> [Exercise task]
Output the records from the line containing "Where should I click to: Click the value" through the line containing "Action: (x=361, y=297)" as a JSON list of strings. Use one string per line and omit blank lines.

> [Listed entries]
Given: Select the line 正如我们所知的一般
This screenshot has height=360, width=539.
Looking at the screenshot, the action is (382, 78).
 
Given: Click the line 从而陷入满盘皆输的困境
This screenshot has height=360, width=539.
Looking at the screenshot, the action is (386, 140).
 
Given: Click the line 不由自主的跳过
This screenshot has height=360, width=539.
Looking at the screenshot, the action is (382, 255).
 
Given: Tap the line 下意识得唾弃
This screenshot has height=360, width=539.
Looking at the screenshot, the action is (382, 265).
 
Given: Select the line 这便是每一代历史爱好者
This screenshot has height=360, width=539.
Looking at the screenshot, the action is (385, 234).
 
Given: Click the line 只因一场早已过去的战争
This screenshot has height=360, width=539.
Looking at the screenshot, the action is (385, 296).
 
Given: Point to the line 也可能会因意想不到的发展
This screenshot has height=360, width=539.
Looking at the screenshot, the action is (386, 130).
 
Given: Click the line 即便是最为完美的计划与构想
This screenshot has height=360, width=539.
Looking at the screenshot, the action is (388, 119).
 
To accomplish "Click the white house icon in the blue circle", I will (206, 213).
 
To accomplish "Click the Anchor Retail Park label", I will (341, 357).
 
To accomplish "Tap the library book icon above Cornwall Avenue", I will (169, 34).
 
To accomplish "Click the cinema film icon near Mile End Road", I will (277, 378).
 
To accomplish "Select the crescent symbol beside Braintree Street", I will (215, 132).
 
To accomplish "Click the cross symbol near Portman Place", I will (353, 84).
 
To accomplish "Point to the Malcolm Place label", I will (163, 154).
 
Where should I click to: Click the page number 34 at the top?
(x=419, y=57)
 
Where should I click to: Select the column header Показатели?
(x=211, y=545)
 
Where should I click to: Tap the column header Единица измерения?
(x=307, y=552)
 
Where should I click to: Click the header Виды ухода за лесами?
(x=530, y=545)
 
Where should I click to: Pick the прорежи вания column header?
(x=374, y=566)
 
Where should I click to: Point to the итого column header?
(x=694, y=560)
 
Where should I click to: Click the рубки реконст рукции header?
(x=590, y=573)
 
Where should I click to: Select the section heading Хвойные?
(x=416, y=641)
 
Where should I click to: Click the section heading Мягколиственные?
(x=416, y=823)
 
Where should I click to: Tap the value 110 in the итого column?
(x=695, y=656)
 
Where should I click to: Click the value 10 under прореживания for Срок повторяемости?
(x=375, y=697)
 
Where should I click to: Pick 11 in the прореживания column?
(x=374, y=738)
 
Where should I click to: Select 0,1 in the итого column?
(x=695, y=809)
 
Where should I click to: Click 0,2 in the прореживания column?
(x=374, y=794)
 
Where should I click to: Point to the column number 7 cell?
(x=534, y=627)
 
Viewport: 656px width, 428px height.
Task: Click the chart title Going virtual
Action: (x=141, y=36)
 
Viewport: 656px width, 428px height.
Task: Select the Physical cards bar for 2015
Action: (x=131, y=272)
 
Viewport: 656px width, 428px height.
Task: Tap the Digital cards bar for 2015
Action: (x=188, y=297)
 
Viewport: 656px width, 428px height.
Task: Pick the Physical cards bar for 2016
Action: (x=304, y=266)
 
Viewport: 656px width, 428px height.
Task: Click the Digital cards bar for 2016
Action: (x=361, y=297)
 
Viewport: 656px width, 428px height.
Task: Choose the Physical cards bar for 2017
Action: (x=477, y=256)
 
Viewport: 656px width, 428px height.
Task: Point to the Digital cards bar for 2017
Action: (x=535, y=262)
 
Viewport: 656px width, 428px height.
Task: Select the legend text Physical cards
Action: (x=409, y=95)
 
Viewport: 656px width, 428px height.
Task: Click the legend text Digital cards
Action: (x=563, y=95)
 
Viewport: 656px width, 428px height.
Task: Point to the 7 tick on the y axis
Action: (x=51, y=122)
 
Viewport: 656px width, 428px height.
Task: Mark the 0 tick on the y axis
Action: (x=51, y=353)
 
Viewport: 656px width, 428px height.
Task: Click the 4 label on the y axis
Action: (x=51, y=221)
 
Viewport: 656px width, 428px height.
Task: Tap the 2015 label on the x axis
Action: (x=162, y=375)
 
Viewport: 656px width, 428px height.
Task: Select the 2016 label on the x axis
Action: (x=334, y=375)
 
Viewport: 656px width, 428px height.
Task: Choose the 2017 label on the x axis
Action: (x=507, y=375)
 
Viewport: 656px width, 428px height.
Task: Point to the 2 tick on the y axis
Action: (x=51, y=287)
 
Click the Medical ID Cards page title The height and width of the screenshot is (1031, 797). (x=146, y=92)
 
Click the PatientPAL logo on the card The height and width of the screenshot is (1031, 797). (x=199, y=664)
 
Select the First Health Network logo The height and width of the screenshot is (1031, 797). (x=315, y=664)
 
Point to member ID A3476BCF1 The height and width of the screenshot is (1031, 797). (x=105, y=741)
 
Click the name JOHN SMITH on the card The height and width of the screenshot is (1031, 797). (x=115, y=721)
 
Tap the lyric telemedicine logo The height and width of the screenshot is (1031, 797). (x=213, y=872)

> [Correct result]
[
  "Where should I click to: Click the value 10 under прореживания for Срок повторяемости?",
  "(x=375, y=697)",
  "Where should I click to: Pick 11 in the прореживания column?",
  "(x=374, y=738)",
  "Where should I click to: Select 0,1 in the итого column?",
  "(x=695, y=809)",
  "Where should I click to: Click 0,2 in the прореживания column?",
  "(x=374, y=794)",
  "Where should I click to: Point to the column number 7 cell?",
  "(x=534, y=627)",
  "Viewport: 656px width, 428px height.",
  "Task: Click the chart title Going virtual",
  "Action: (x=141, y=36)",
  "Viewport: 656px width, 428px height.",
  "Task: Select the Physical cards bar for 2015",
  "Action: (x=131, y=272)",
  "Viewport: 656px width, 428px height.",
  "Task: Tap the Digital cards bar for 2015",
  "Action: (x=188, y=297)",
  "Viewport: 656px width, 428px height.",
  "Task: Pick the Physical cards bar for 2016",
  "Action: (x=304, y=266)",
  "Viewport: 656px width, 428px height.",
  "Task: Click the Digital cards bar for 2016",
  "Action: (x=361, y=297)"
]